Transcribe the records in full, keeping every word exactly as given.

Top of INPUT RECORDS

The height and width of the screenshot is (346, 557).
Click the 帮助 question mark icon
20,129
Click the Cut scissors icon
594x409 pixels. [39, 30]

Bottom of INPUT RECORDS

• COMPLETED TASK
The height and width of the screenshot is (346, 557).
Click the 帮助 question mark icon
20,129
Click the Cut scissors icon
594x409 pixels. [39, 30]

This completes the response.